In this project we will be using the Zillow Data Set. Exploring the data, we will find features that are correlated and associated with Property Tax Assesed Values (tax_value_)using PearsonsR, and T-Test in order to run features through a model that will predict the Property Tax Assessed Values. The goal is to beat baseline using one of the four regression models: Linear Regression(OLS), LassoLars, TweedieRegressor(GLM), and Polynomial Regression.

[Back to top]


Project Planning:

[Back to top]

Objective

Find out what the home value will be by utilizing four algorythms and running the best scoring algrothym on test score.

Target variable

The target variable of this project is tax_value.

Need to haves (Deliverables):

-Need to explore the data. -Run features through statistical tests. -Select features for modeling -Run features through 3 different algorythms.
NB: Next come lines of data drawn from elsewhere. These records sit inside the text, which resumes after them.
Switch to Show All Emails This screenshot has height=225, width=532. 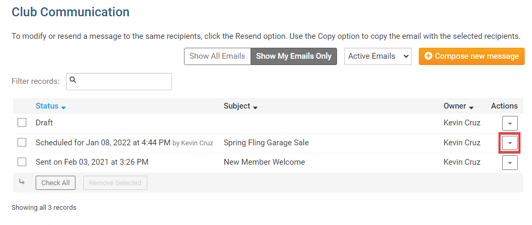(217, 56)
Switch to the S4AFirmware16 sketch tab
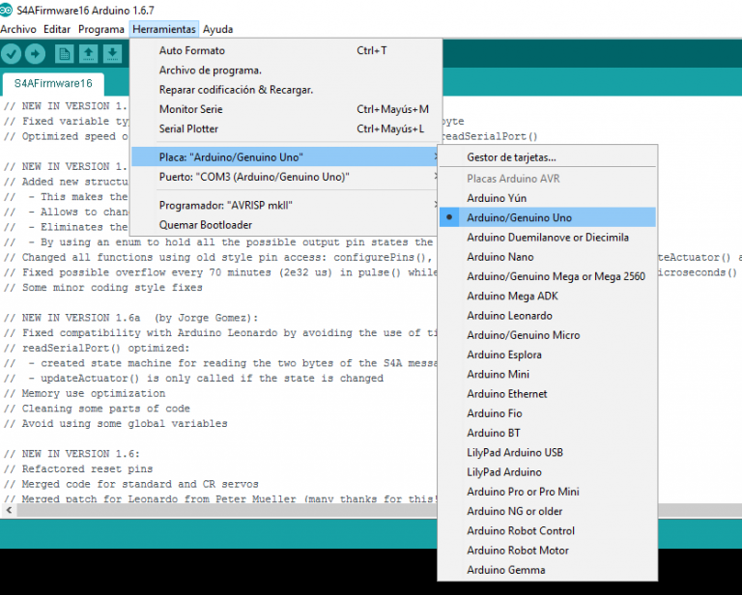 tap(53, 84)
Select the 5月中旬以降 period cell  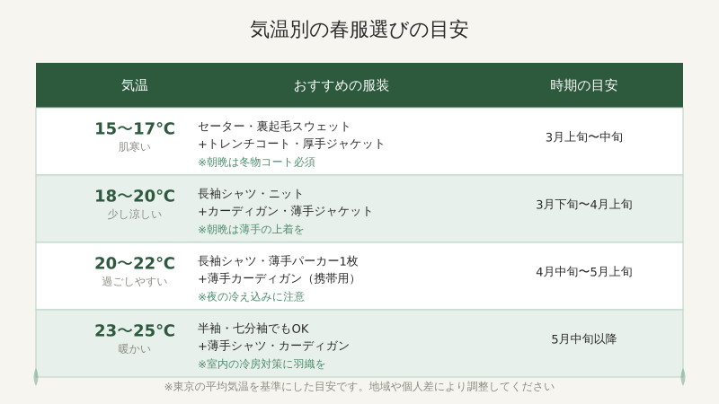(583, 339)
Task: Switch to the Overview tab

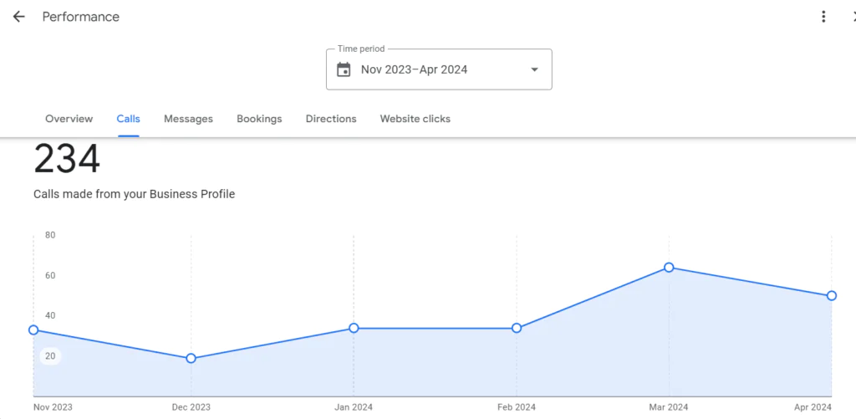Action: tap(69, 119)
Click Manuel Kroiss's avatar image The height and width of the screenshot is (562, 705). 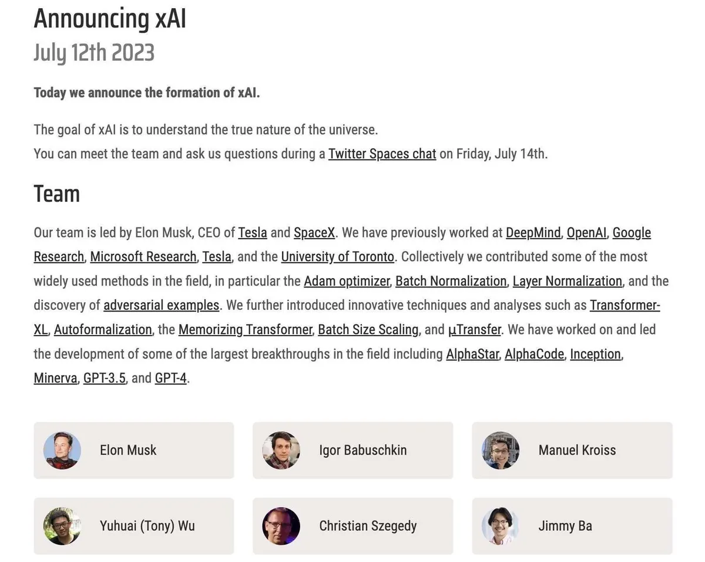(x=501, y=450)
Nice to haves (With more time):

Further feature explore to see if error can be further improved.


Key Findings:

  • square feet was correlated with the home's value.
  • The County Code was had a very weak correlation with the home value.
  • bathroom count and square feet had the strongest correlation out of all features.

[Back to top]


Data Dictionary

[Back to top]

Data Used


Attribute Definition Data Type
bathroom_count the amount of bathrooms in the home float
bedroom_count the amount of bedrooms in the home float
calc_sqr_feet the calculated square footage of the home float
tax_value the home's value ($) float
county_code the county code of the property float
**

Data Acquisition and Preparation

[Back to top]

Wrangle steps:

  • renamed columns to be more readable:
original name rename
bedroomcnt bedroom_count
bathroomcnt bathroom_count
calculatedfinishedsquarefeet calc_sqr_feet
taxvaluedollarcnt tax_value
fips county_code
  • dropped unwanted columns.
  • created dummies for certain features
  • created function to acquire and prep data -function created to scale certain features

Data Exploration:

[Back to top]

  • Python files used for exploration:
    • wrangle.py
    • explore.py

Takeaways from exploration:

  • Five features were chosen for statistical testing: bathroom count, bedroom count, calculated square feet, county code, and year built

Statistical Analysis

[Back to top]

Stats Test 1: Pearson's R

Pearson's correlation coefficient (Pearson's R) is a statistical measure used to assess the strength and direction of the linear relationship between two continuous variables.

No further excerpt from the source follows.